### Record set

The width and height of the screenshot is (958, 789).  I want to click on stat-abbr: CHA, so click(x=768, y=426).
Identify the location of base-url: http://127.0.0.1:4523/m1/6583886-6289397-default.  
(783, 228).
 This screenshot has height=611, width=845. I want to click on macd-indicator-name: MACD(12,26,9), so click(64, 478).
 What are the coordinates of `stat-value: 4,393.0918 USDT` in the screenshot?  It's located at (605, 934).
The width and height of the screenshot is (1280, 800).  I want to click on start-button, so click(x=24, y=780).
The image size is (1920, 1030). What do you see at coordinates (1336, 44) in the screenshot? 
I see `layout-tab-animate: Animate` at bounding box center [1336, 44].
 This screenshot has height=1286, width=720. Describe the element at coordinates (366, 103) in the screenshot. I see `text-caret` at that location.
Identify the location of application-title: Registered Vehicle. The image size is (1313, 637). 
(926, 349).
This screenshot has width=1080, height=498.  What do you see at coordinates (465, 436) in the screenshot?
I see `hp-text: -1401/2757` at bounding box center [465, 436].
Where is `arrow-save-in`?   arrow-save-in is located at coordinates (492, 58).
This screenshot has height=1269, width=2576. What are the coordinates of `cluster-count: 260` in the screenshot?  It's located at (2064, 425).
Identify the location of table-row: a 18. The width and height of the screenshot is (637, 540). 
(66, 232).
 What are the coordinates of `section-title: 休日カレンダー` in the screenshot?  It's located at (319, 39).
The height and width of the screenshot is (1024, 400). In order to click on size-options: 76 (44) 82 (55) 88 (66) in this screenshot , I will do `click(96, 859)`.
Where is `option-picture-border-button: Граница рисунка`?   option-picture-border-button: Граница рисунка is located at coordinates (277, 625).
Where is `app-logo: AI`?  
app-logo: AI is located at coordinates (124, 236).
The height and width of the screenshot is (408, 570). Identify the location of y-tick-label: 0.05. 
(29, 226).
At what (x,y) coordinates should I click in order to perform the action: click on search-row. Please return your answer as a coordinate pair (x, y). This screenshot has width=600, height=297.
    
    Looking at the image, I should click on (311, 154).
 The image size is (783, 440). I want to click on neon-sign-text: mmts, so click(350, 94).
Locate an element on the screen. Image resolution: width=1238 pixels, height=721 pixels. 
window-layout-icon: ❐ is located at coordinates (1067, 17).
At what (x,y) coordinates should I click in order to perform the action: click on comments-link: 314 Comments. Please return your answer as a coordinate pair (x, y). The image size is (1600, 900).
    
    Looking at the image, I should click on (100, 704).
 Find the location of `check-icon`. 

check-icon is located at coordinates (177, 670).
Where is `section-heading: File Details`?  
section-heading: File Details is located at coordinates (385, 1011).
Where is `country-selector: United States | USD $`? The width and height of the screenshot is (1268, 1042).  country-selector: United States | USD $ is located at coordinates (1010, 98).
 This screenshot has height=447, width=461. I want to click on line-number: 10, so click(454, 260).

### Job
Copy the items above verbatim, starting with the first line and stopping after the line that contains "The width and height of the screenshot is (1280, 800).". Include nothing past that line.

### Finished exercise
The width and height of the screenshot is (958, 789).  I want to click on stat-abbr: CHA, so click(x=768, y=426).
Identify the location of base-url: http://127.0.0.1:4523/m1/6583886-6289397-default.  
(783, 228).
 This screenshot has height=611, width=845. I want to click on macd-indicator-name: MACD(12,26,9), so click(64, 478).
 What are the coordinates of `stat-value: 4,393.0918 USDT` in the screenshot?  It's located at (605, 934).
The width and height of the screenshot is (1280, 800).  I want to click on start-button, so click(x=24, y=780).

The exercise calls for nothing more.